Exercises to complete »
a) In two sentences, sum up the text about avoiding repeated asynchronous calls.
b) Pick up the text about avoiding repeated asynchronous calls right after its final line and write what comes next.

Text to read »
Reputation: 190
I'm trying to launch simultanuously many asynchrnous functions. Some of them make some http calls and I obviously don't want to make the same call multiple times. So, how can this be done using ES6 Promises and if not, what machanism would you recommend to deal with this kind of situations.
Example of the issue:
const func1 = () => async1();
const func2 = () => async2().then(async1);
return Promise.all([func1(), func2()]);
async1 and async2 are asynchronous functions returning Promises. The issue is how to deal with three situations :
The last situation is the only one I call deal with right now to prevent same calls from launching multiple times.
Upvotes: 0
Views: 242
Reputation: 171679
You can reuse a promise object any time so if you store a request promise the first time it gets called you can return the stored promise on subsequent calls and avoid making multiple requests to same resource
const async1 = (() => {
let promise;
return (arg) => {
console.log(arg, ' = ', promise ? 'Cached request' : 'New request');
promise = promise || new Promise((res) => setTimeout(res, 500));
return promise.then(()=>arg);
}
})()

Data »

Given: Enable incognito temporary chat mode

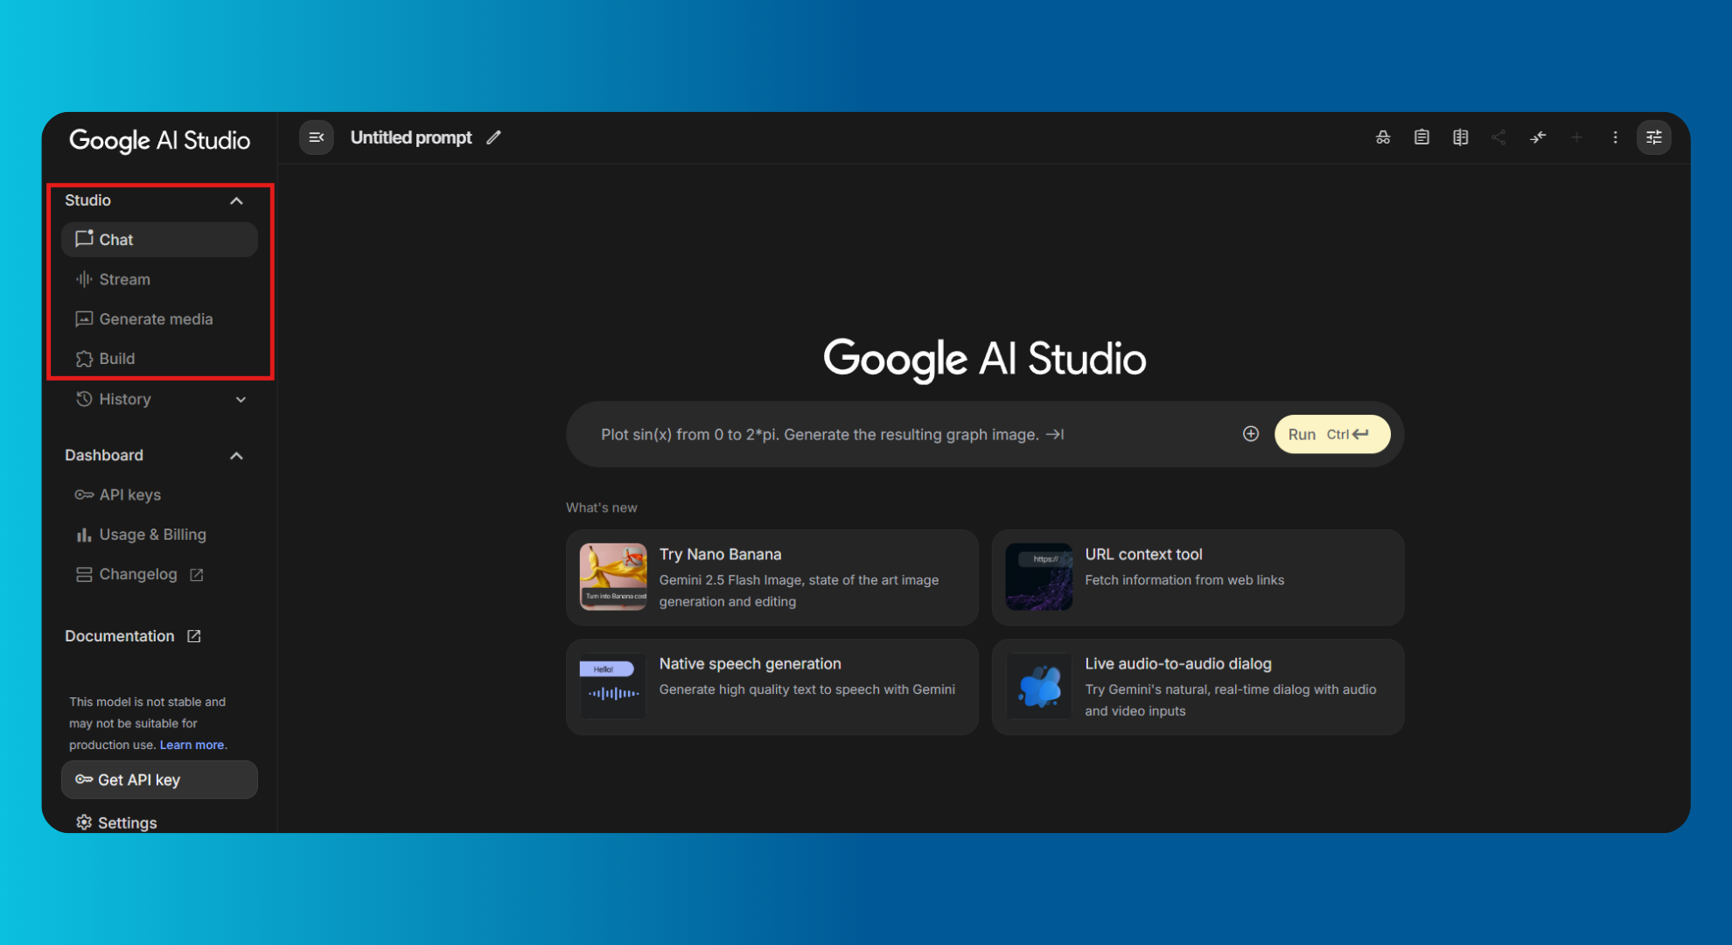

Results in order »
a) The asker wants to start many asynchronous functions at once, some of which make HTTP calls, without making the same call more than once, and asks how ES6 Promises can handle this or what other approach would work. The reply explains that a promise object can be reused, so storing a request's promise on the first call and returning it on later calls avoids sending multiple requests for the same resource.

b)
Promise.all([async1(1),async1(2)]).then(res=>console.log(res))
Upvotes: 1
Reputation: 23695
If I understand it right you want to ensure async1
in your example will not be called twice.
The easy and (quite low)-level of achieving that is memoization.
Say with lodash's _.memoize()
it would be
const async1 = _.memoize(async1, () => 1)
// wrapping func1 and func2 is not actually required in this case
const func1 = _.memoize(() => async1());
const func2 = _.memoize(() => async2().then(async1));
return Promise.all([func1(), func2()]);
Beware since you are unable to transparently switch from memoized to _un_memoized implementations on fly.
[UPD] since memoization relies on arguments passed you may need to pass resolver
callback. Say in your case async1
may either got zero arguments or something coming from previous promise(when used in .then
). So arguments are different but since we know all arguments don't matter we can pass resolver that returns constant as a key(say, '1')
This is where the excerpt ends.